Il Comune è subito intervenuto con la messa in sicurezza della zona e l’assessore ai Lavori pubblici, Giuseppe Galasso, ha dato mandato agli uffici di procedere con una ricognizione complessiva del mercato. «Procederemo con la verifica di tutti gli intonaci del soffitto dell’area mercatale – spiega Galasso – verifiche che effettueremo recando il minor disturbo possibile ai mercatali. Ad esempio si lavorerà di pomeriggio quando il mercato è chiuso o anche di notte. Ci stiamo organizzando. Saranno monitorate anche le zone sopra i box. Gli uffici stanno mettendo in campo questa attività per ripristinare le condizioni di sicurezza. Se ci saranno zone con intonaco con segnale minimo di instabilità, provvederemo a rimuoverlo».
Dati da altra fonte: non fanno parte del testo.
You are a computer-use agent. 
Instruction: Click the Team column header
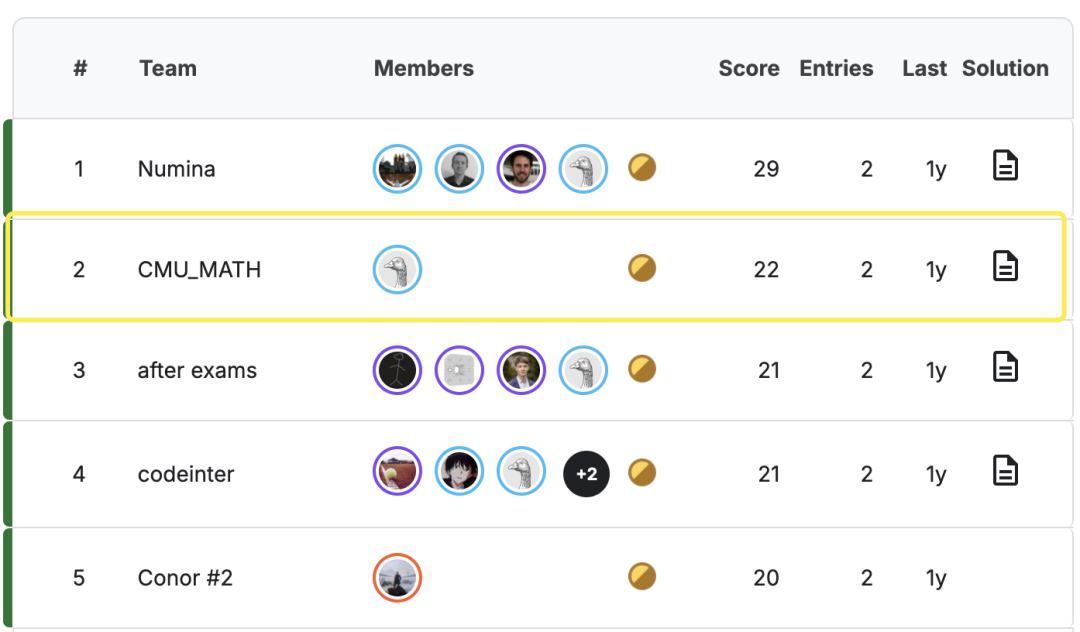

Il mercato versa in condizioni di degrado estremo. Il pauroso “incidente” di due giorni fa è solo l’apice di un problema che va avanti da tempo ormai. Come raccontano alcuni residenti, assidui frequentatori. «I viali sono dissestati, si rischia di cadere ogni volta – spiegano – Ci sono rifiuti ovunque, il parcheggio è un caos. Ci sono buchi alle serrande forse fatti da chi voleva rubare all’interno dei box: è un mercato che sta cadendo a pezzi e il crollo dell’altro giorno testimonia che quanto stiamo dicendo da tempo corrisponde al vero». Il problema è legato anche alla mancanza di controlli: tra i viali ci sono venditori abusivi, ci sono scippi ogni giorno, l’ultimo ieri mattina.

«Tra l’indifferenza delle persone presenti – raccontano ancora i frequentatori – è una situazione davvero al limite ed è un peccato. Il mercato sta diventando pericoloso e impraticabile». L’amministrazione comunque incontrerà nei prossimi giorni gli operatori. Come spiega l’assessore allo Sviluppo economico, Carla Palone. «Dobbiamo capire – commenta – come mantenere l’attività del mercato, molto importante per il quartiere, e contemporaneamente svolgere dei lavori di ristrutturazione. Non è possibile attendere ancora».

In realtà nel progetto della nuova sede del Cnr, che sarà realizzata proprio all’interno dell’ex Manifattura, è previsto lo “street market”, ma i tempi sono ancora molto lunghi. Si tratta di lavori per circa 33 milioni e 600mila euro che prevedono il recupero di ampia parte del compendio produttivo in disuso e l’insediamento nell’immobile di tutti i dipartimenti del Consiglio nazionale delle ricerche, insieme a interventi sulle aree aperte di sosta e ristorazione con implementazione di moduli fotovoltaici: l’intero isolato diventerà dunque un polo multifunzionale di ricerca e di attrazione internazionale, attivo 24 ore su 24, in cui conviveranno ricerca, innovazione, commercio, spazi pubblici e di comunità. E in questa ottica saranno realizzati una serra e uno street market. Ospiterà fino a 700 ricercatori. Ma per il momento il progetto è in fase di validazione.

«Ci sono tanti bei progetti sull’ex Manifattura – concludono i frequentatori del mercato – ma alla fine noi ci troviamo a vivere e lavorare in queste condizioni precarie. Poteva davvero accadere il peggio dopo quella caduta di calcinacci».